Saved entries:
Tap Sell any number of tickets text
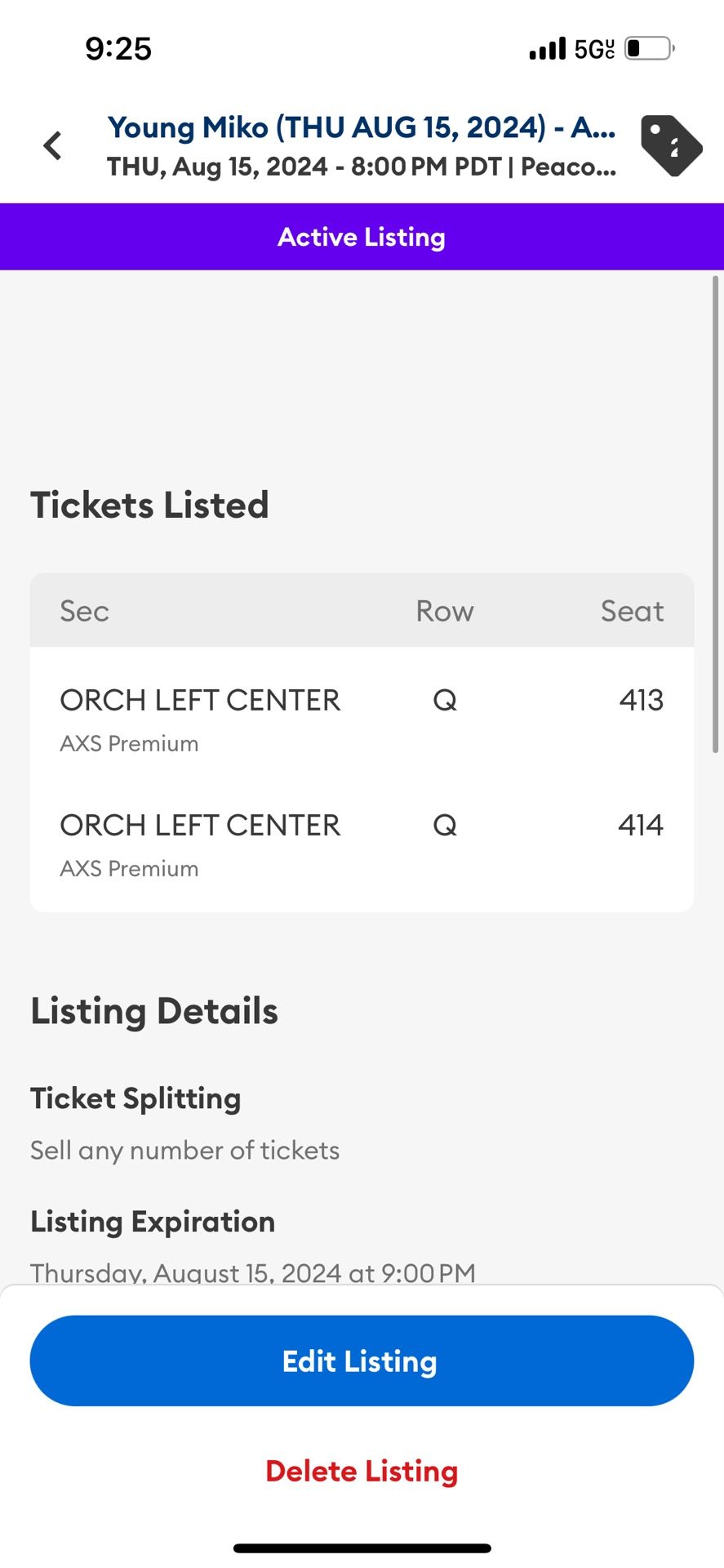724x1568 pixels. (185, 1150)
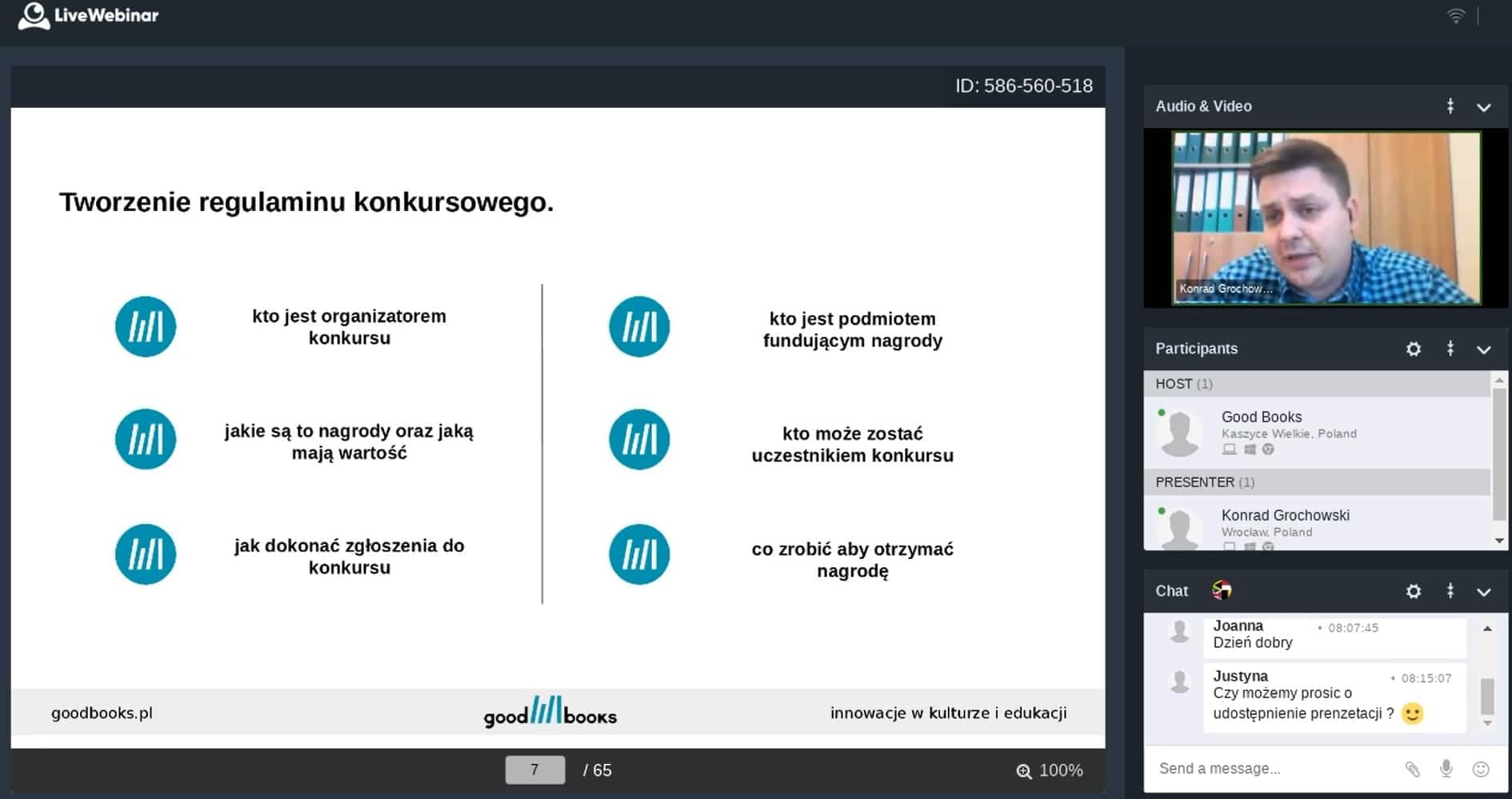Open Audio & Video panel options menu

pyautogui.click(x=1450, y=106)
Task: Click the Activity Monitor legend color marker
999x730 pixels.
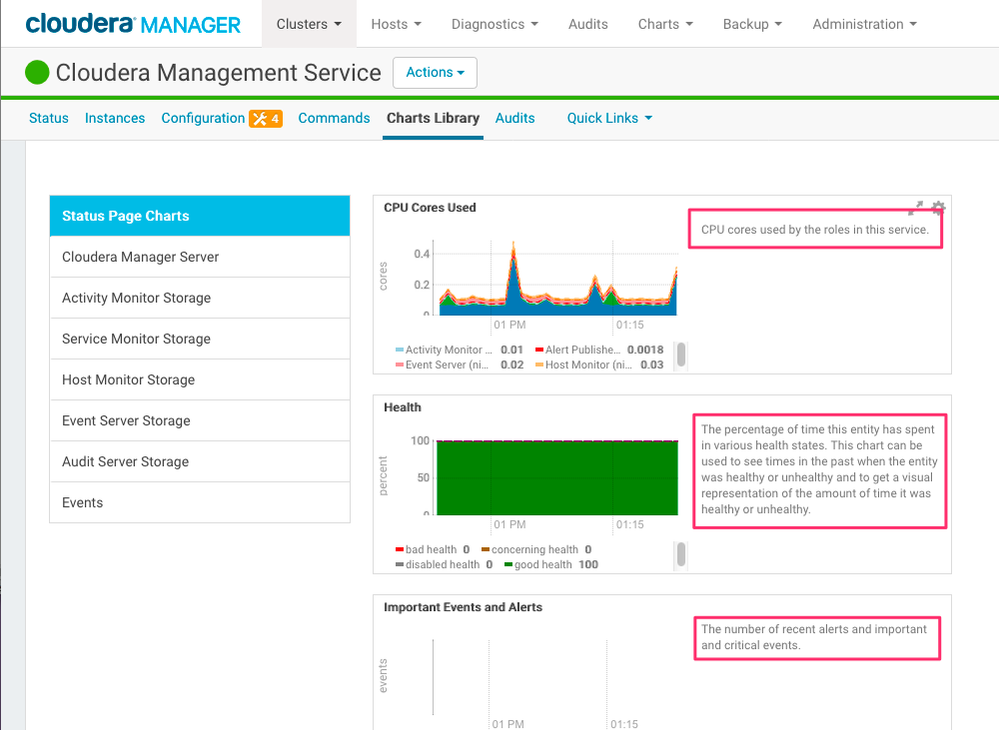Action: (400, 350)
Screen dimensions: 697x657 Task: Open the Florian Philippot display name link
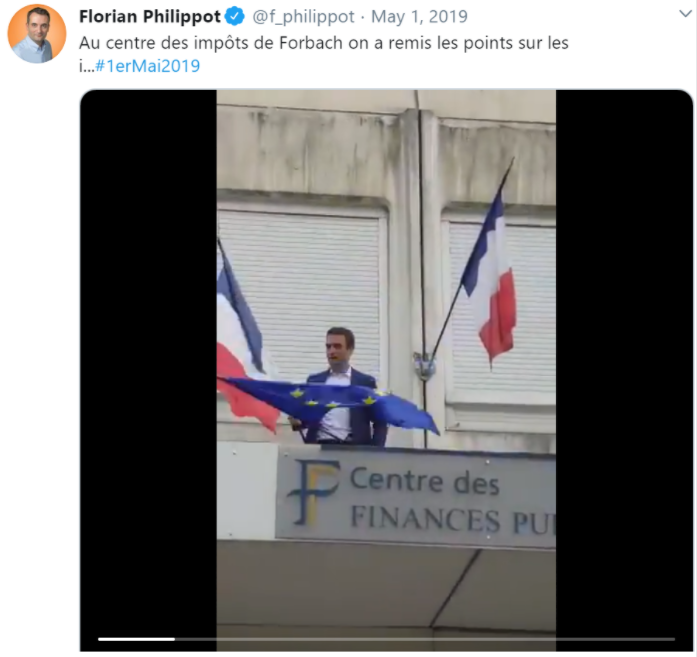coord(150,16)
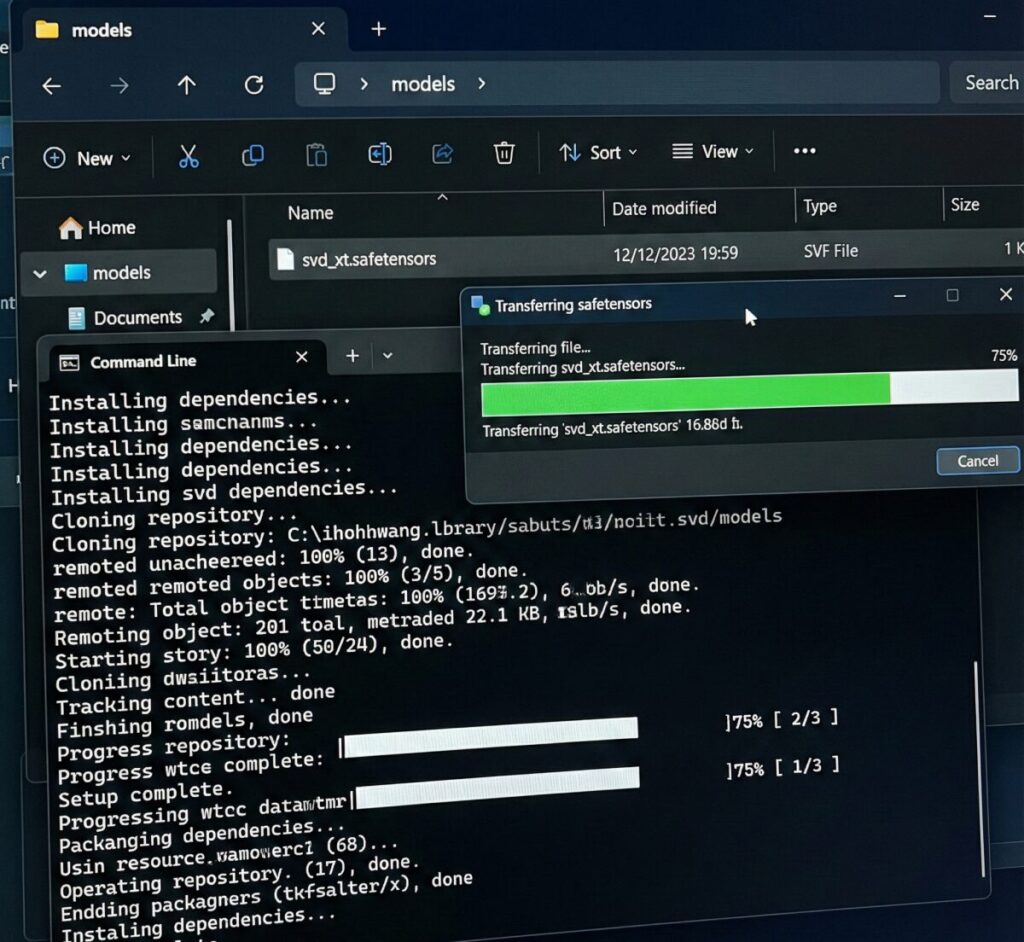
Task: Cancel the safetensors file transfer
Action: click(x=977, y=461)
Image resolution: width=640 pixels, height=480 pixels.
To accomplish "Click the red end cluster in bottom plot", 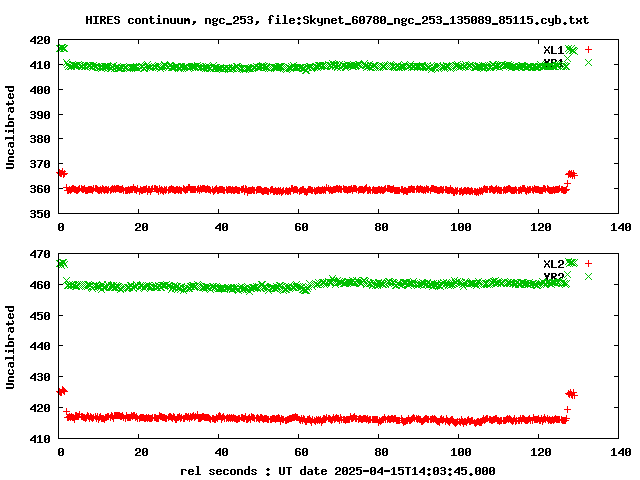I will tap(571, 394).
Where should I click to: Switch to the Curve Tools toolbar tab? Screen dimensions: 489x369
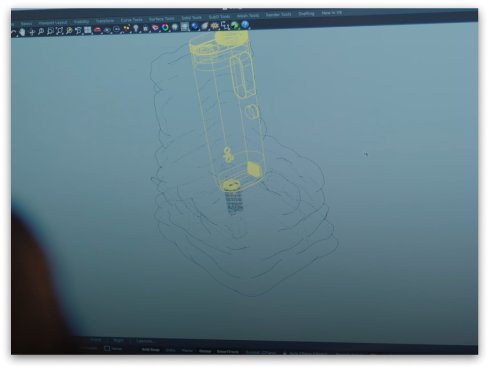131,20
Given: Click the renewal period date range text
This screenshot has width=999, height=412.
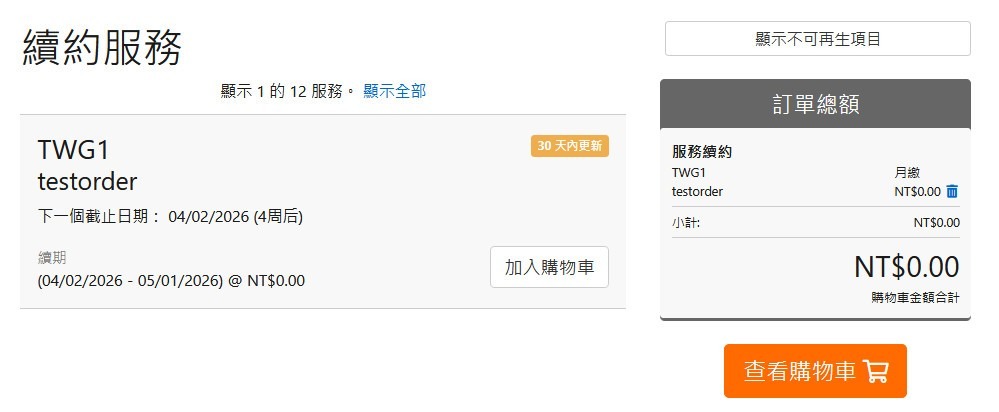Looking at the screenshot, I should 171,281.
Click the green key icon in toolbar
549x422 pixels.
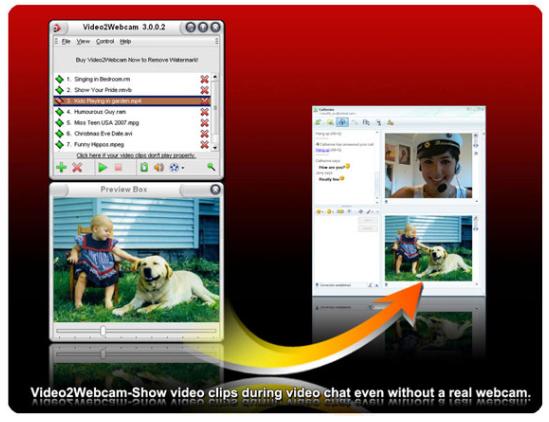211,167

→ ACTIVITY: Your reply must hold only the lines from the line containing "Where should I" through the end of the records above, written out exactly, both ends included, with no pictures, please.

→ TASK ANSWER:
Where should I click to: Switch to the Curve Tools toolbar tab? Screen dimensions: 489x369
131,20
Given: Click the renewal period date range text
This screenshot has width=999, height=412.
Looking at the screenshot, I should 171,281.
Click the green key icon in toolbar
549x422 pixels.
211,167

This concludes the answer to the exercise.